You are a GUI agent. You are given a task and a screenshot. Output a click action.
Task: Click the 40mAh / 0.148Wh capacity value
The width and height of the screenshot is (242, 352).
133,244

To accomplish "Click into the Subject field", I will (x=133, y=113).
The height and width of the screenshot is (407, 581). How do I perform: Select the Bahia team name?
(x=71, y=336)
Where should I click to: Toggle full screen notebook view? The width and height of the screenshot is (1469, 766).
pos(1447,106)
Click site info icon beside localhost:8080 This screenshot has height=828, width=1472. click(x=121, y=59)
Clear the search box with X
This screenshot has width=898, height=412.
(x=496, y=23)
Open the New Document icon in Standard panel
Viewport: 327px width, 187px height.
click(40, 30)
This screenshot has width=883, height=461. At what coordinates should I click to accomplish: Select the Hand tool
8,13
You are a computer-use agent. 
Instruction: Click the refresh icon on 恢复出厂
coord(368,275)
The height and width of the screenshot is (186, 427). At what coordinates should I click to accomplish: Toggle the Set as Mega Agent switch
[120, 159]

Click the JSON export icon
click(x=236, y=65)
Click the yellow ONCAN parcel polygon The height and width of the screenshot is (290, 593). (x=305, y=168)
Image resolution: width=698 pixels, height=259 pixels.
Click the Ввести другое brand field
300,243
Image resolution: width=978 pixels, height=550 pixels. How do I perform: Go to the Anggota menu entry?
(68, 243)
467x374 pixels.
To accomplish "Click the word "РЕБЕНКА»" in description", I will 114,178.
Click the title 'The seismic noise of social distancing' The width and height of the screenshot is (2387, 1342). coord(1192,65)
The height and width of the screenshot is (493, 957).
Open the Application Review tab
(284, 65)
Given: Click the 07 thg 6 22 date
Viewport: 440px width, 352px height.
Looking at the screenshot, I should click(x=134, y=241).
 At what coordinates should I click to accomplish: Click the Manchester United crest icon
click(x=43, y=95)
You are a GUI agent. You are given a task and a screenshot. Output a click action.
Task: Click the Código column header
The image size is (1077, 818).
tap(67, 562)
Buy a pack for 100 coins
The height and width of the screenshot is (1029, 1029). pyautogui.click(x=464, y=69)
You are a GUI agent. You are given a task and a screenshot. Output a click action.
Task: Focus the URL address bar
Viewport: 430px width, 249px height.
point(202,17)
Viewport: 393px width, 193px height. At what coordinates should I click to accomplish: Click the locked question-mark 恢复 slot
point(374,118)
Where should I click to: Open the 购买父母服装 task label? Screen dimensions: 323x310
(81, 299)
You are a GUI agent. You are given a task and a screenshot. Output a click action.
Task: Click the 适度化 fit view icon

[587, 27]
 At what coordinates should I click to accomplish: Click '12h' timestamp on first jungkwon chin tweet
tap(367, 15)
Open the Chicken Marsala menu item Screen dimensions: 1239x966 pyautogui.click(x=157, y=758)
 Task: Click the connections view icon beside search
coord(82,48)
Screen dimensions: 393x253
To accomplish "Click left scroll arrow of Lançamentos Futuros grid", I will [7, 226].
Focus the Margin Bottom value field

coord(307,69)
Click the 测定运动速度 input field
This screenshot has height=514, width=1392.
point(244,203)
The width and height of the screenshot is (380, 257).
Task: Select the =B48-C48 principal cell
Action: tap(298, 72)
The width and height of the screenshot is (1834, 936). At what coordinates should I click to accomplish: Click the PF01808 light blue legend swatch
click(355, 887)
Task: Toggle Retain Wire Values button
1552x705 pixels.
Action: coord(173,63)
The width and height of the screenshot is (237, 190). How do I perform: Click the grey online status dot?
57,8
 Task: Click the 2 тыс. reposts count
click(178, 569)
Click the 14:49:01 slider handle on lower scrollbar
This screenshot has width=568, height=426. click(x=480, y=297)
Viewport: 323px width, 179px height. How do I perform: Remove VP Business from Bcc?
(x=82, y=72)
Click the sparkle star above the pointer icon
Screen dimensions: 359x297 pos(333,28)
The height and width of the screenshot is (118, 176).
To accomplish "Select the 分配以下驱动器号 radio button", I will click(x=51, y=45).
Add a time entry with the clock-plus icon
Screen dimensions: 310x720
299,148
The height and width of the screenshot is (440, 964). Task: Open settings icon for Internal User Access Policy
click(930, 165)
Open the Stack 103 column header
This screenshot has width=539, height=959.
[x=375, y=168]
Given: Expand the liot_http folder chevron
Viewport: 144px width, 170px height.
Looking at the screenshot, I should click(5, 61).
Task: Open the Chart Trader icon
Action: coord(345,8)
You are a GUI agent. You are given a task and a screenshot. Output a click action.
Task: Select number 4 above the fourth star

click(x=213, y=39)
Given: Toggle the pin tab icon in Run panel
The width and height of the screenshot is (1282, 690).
.....
● WHAT TO WORK ON: Rewrite the records above with every "Viewport" swapped for "Window", leaving all other text unchanged.

● ANSWER TO THE TASK:
You are a GUI agent. You are given a task and a screenshot. Output a click action.
Task: Click the 40mAh / 0.148Wh capacity value
The width and height of the screenshot is (242, 352).
133,244

To accomplish "Click into the Subject field", I will (x=133, y=113).
The height and width of the screenshot is (407, 581). How do I perform: Select the Bahia team name?
(x=71, y=336)
Where should I click to: Toggle full screen notebook view? The width and height of the screenshot is (1469, 766).
pos(1447,106)
Click site info icon beside localhost:8080 This screenshot has height=828, width=1472. click(x=121, y=59)
Clear the search box with X
This screenshot has width=898, height=412.
(x=496, y=23)
Open the New Document icon in Standard panel
Window: 327px width, 187px height.
click(40, 30)
This screenshot has width=883, height=461. At what coordinates should I click to accomplish: Select the Hand tool
8,13
You are a computer-use agent. 
Instruction: Click the refresh icon on 恢复出厂
coord(368,275)
The height and width of the screenshot is (186, 427). At what coordinates should I click to accomplish: Toggle the Set as Mega Agent switch
[120, 159]

Click the JSON export icon
click(x=236, y=65)
Click the yellow ONCAN parcel polygon The height and width of the screenshot is (290, 593). (x=305, y=168)
Image resolution: width=698 pixels, height=259 pixels.
Click the Ввести другое brand field
300,243
Image resolution: width=978 pixels, height=550 pixels. How do I perform: Go to the Anggota menu entry?
(68, 243)
467x374 pixels.
To accomplish "Click the word "РЕБЕНКА»" in description", I will 114,178.
Click the title 'The seismic noise of social distancing' The width and height of the screenshot is (2387, 1342). coord(1192,65)
The height and width of the screenshot is (493, 957).
Open the Application Review tab
(284, 65)
Given: Click the 07 thg 6 22 date
Window: 440px width, 352px height.
Looking at the screenshot, I should click(x=134, y=241).
 At what coordinates should I click to accomplish: Click the Manchester United crest icon
click(x=43, y=95)
You are a GUI agent. You are given a task and a screenshot. Output a click action.
Task: Click the Código column header
The image size is (1077, 818).
tap(67, 562)
Buy a pack for 100 coins
The height and width of the screenshot is (1029, 1029). pyautogui.click(x=464, y=69)
You are a GUI agent. You are given a task and a screenshot. Output a click action.
Task: Focus the URL address bar
Window: 430px width, 249px height.
point(202,17)
Window: 393px width, 193px height. At what coordinates should I click to accomplish: Click the locked question-mark 恢复 slot
point(374,118)
Where should I click to: Open the 购买父母服装 task label? Screen dimensions: 323x310
(81, 299)
You are a GUI agent. You are given a task and a screenshot. Output a click action.
Task: Click the 适度化 fit view icon

[587, 27]
 At what coordinates should I click to accomplish: Click '12h' timestamp on first jungkwon chin tweet
tap(367, 15)
Open the Chicken Marsala menu item Screen dimensions: 1239x966 pyautogui.click(x=157, y=758)
 Task: Click the connections view icon beside search
coord(82,48)
Screen dimensions: 393x253
To accomplish "Click left scroll arrow of Lançamentos Futuros grid", I will [7, 226].
Focus the Margin Bottom value field

coord(307,69)
Click the 测定运动速度 input field
This screenshot has height=514, width=1392.
point(244,203)
The width and height of the screenshot is (380, 257).
Task: Select the =B48-C48 principal cell
Action: tap(298, 72)
The width and height of the screenshot is (1834, 936). At what coordinates should I click to accomplish: Click the PF01808 light blue legend swatch
click(355, 887)
Task: Toggle Retain Wire Values button
1552x705 pixels.
Action: coord(173,63)
The width and height of the screenshot is (237, 190). How do I perform: Click the grey online status dot?
57,8
 Task: Click the 2 тыс. reposts count
click(178, 569)
Click the 14:49:01 slider handle on lower scrollbar
This screenshot has width=568, height=426. click(x=480, y=297)
Window: 323px width, 179px height. How do I perform: Remove VP Business from Bcc?
(x=82, y=72)
Click the sparkle star above the pointer icon
Screen dimensions: 359x297 pos(333,28)
The height and width of the screenshot is (118, 176).
To accomplish "Select the 分配以下驱动器号 radio button", I will click(x=51, y=45).
Add a time entry with the clock-plus icon
Screen dimensions: 310x720
299,148
The height and width of the screenshot is (440, 964). Task: Open settings icon for Internal User Access Policy
click(930, 165)
Open the Stack 103 column header
This screenshot has width=539, height=959.
[x=375, y=168]
Given: Expand the liot_http folder chevron
Window: 144px width, 170px height.
Looking at the screenshot, I should click(5, 61).
Task: Open the Chart Trader icon
Action: coord(345,8)
You are a GUI agent. You are given a task and a screenshot. Output a click action.
Task: Select number 4 above the fourth star

click(x=213, y=39)
Given: Toggle the pin tab icon in Run panel
The width and height of the screenshot is (1282, 690).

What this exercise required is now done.